先頃、日産自動車販売協会のご協力のもと、法政大学イノベーション・マネジメント研究センターのご支援を得て、前原正憲著「牛尾児(モービル)四十年」を復刻しました。本史料は、1957(昭和32)年から1961(昭和36)年まで日産自動車株式会社常務取締役を務められた前原正憲氏が、日産自動車販売店協会誌(『会報』)に1962年3月から1969年4月にかけて連載された記事「牛尾児四十年」を復刻したものです。

同記事は、前原氏が直接間接に関わった事柄について舞台裏のエピソードを交えて紹介しており、下に述べるように、氏の経歴からしても、戦前から戦後60年代にかけての自動車流通販売に関する貴重な証言となっています。今日、入手するのは困難であり、ここに復刻することで、とりわけ、自動車の流通販売の研究に資するものと思います。

戦前の自動車輸入代理店、外国車ディーラー、フォード社の日本法人、日産自動車販売、満州自動車製造、日産ディーラー、日産自動車という前原氏の経歴の中心にあるのは、自動車の流通販売という仕事でした。前原氏の書き残した本史料は、戦前・戦中・戦後の自動車流通販売史として大変に貴重なものです。

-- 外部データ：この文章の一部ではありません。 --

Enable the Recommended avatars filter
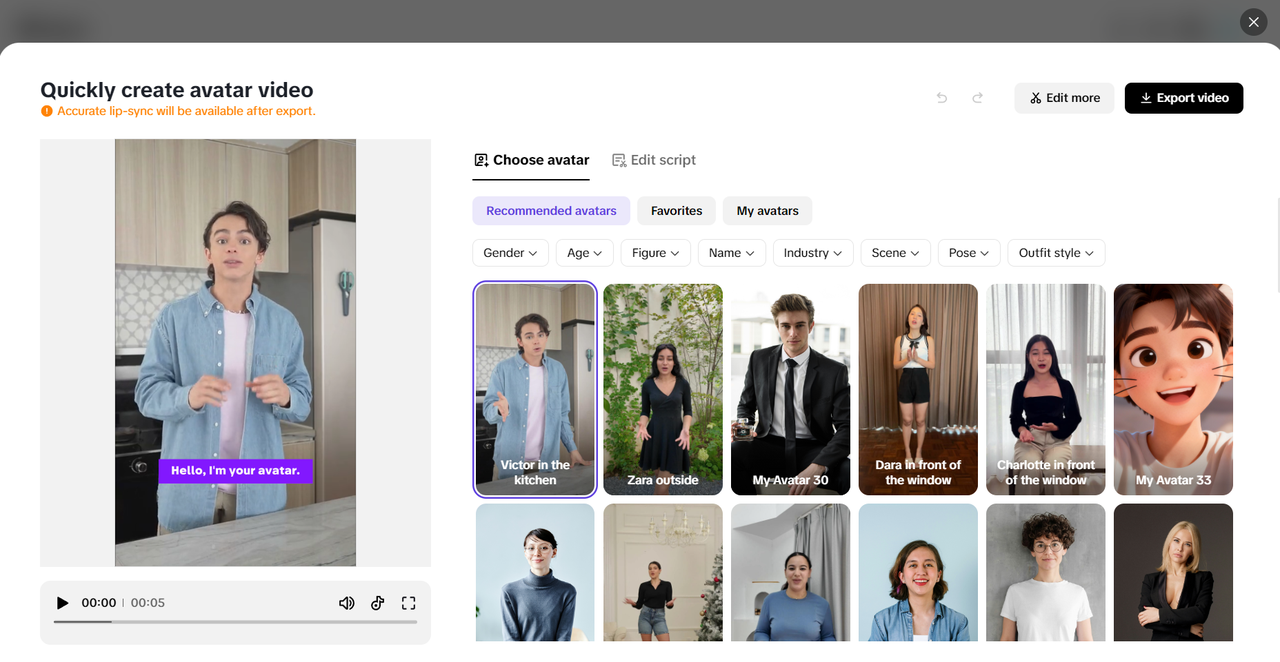Viewport: 1280px width, 662px height. [551, 210]
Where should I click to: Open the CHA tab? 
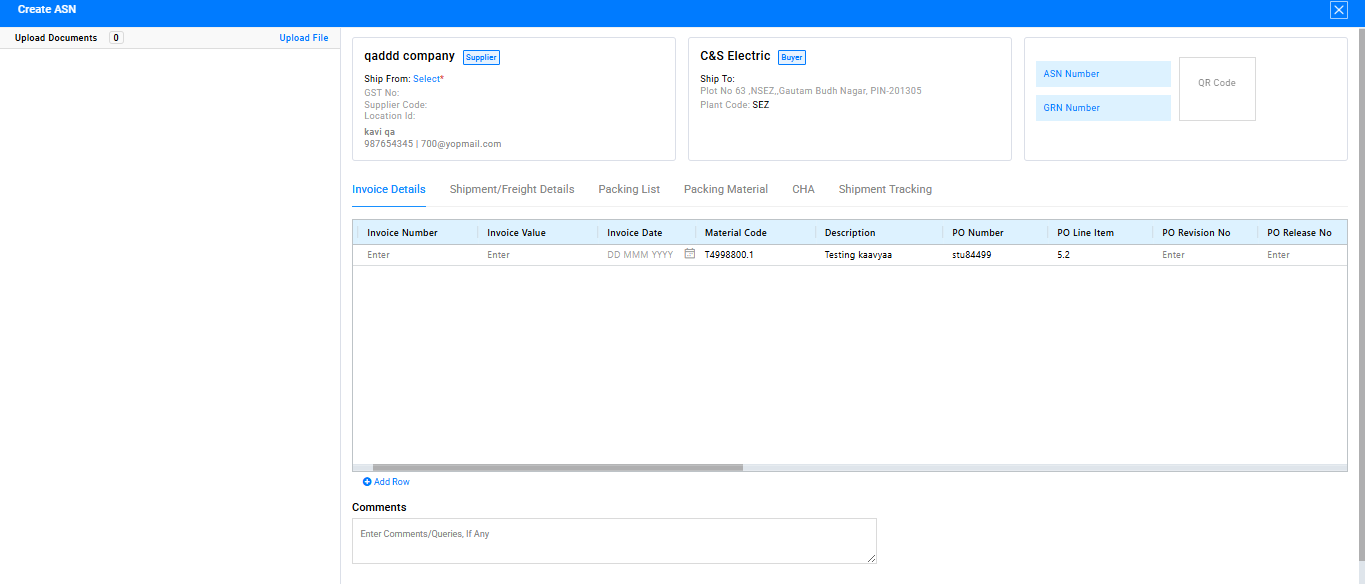[x=803, y=189]
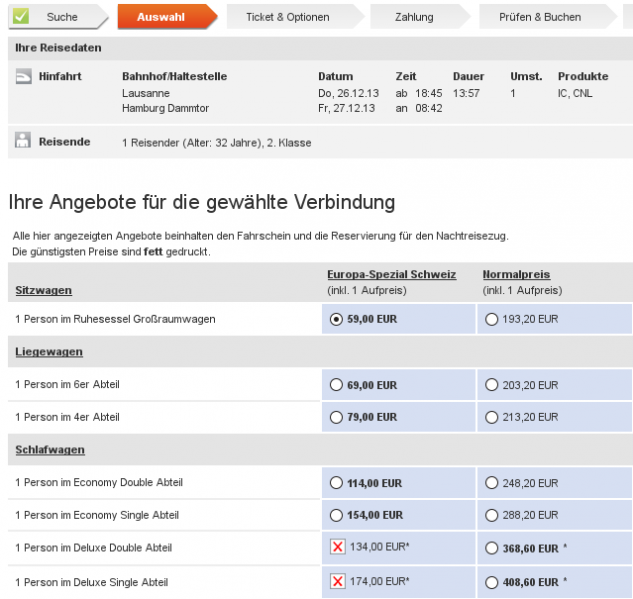Jump to the Zahlung step
This screenshot has width=633, height=599.
pos(413,17)
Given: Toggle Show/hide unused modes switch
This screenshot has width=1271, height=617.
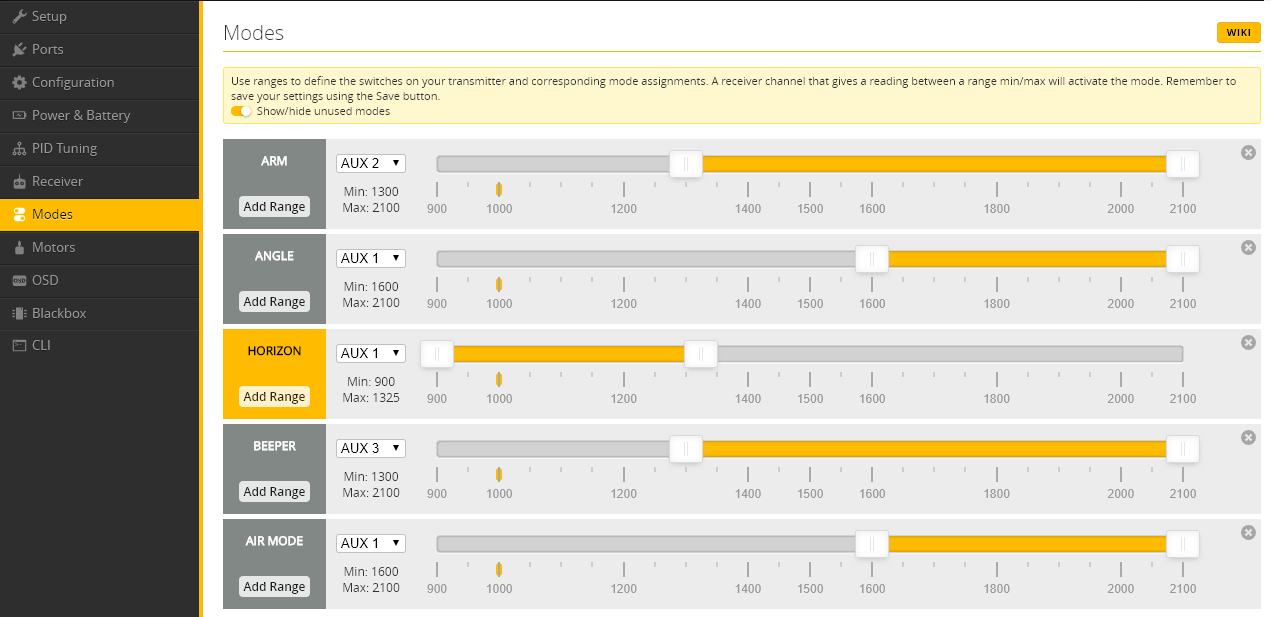Looking at the screenshot, I should pos(241,111).
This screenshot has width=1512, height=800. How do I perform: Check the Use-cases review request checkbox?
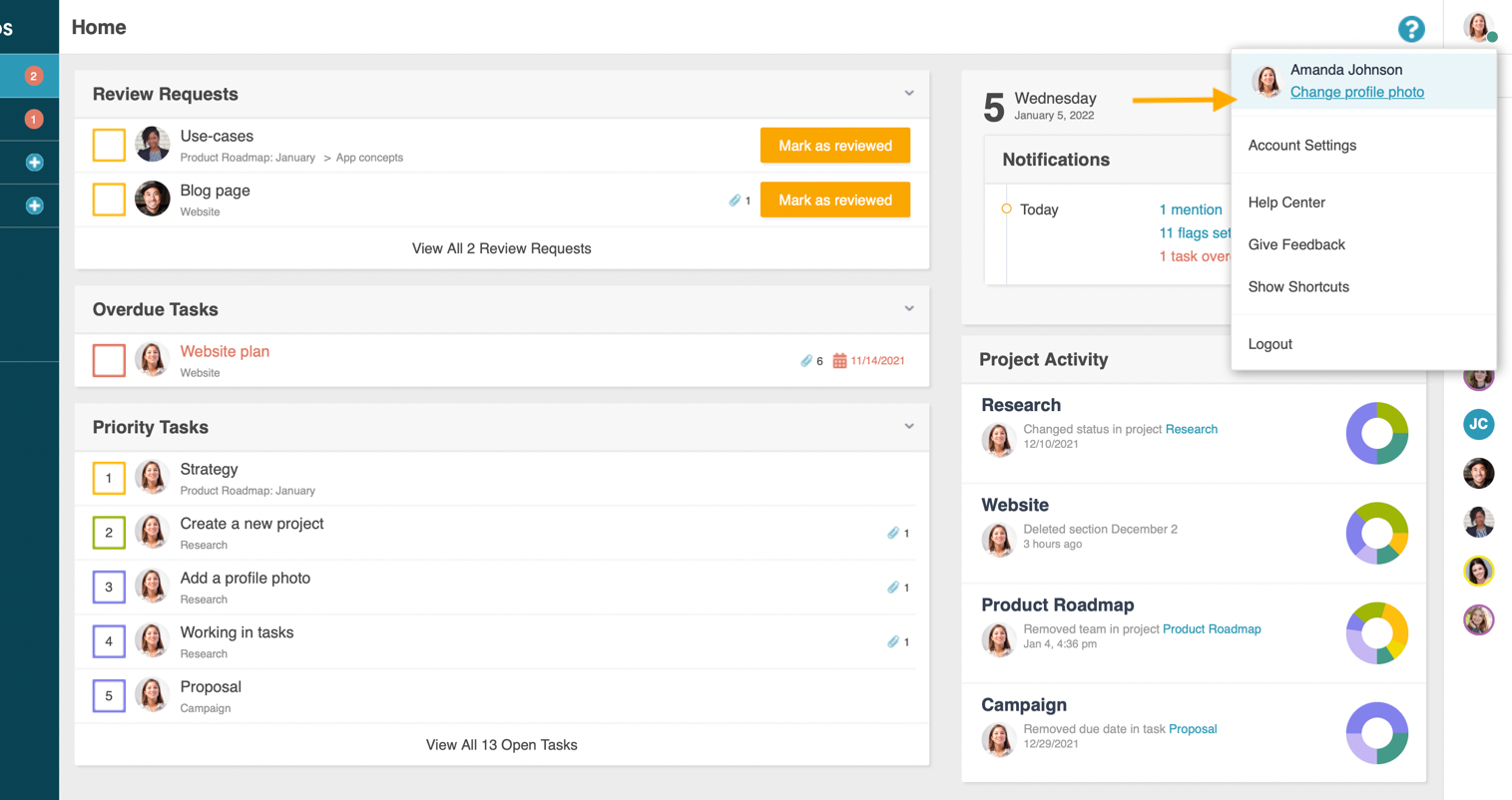(x=109, y=146)
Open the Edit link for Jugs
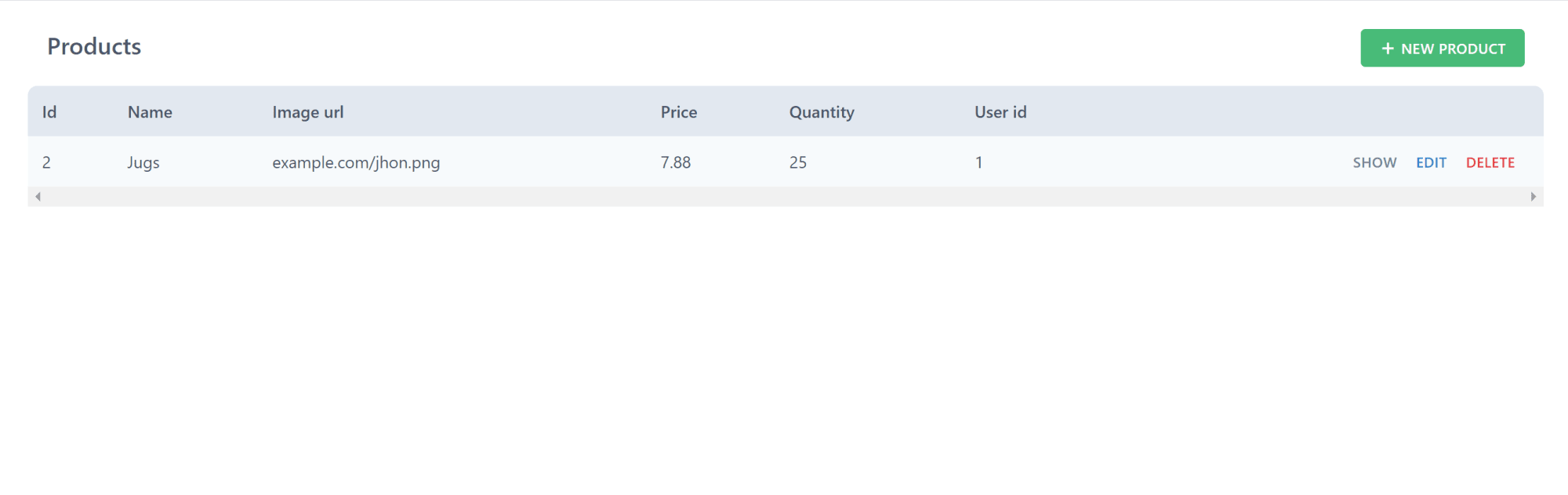The width and height of the screenshot is (1568, 495). point(1431,162)
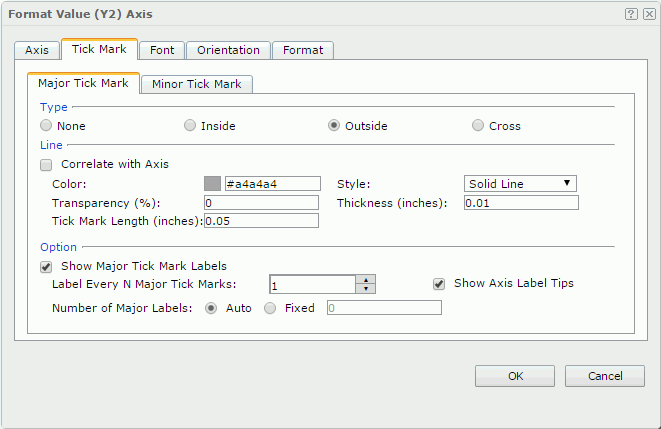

従来、日本自動車産業の流通販売の形成史の中心にあったのは、トヨタの神谷正太郎氏でしたが、本史料の復刻により日産の流通販売史に大きな光があてられるようになったと思います。すでに、各方面から好意的な評価を得ており、日産の業務史料として活用いただけるそうです。

私は、これまでトヨタ、日産、ホンダの自動車流通販売に携わったみなさんにお話を伺って、それぞれ「オーラル・ヒストリー」として記録にとどめてきました。これからも、製造、生産管理に比べて研究が遅れている自動車の流通販売の研究に取り組んでいきます。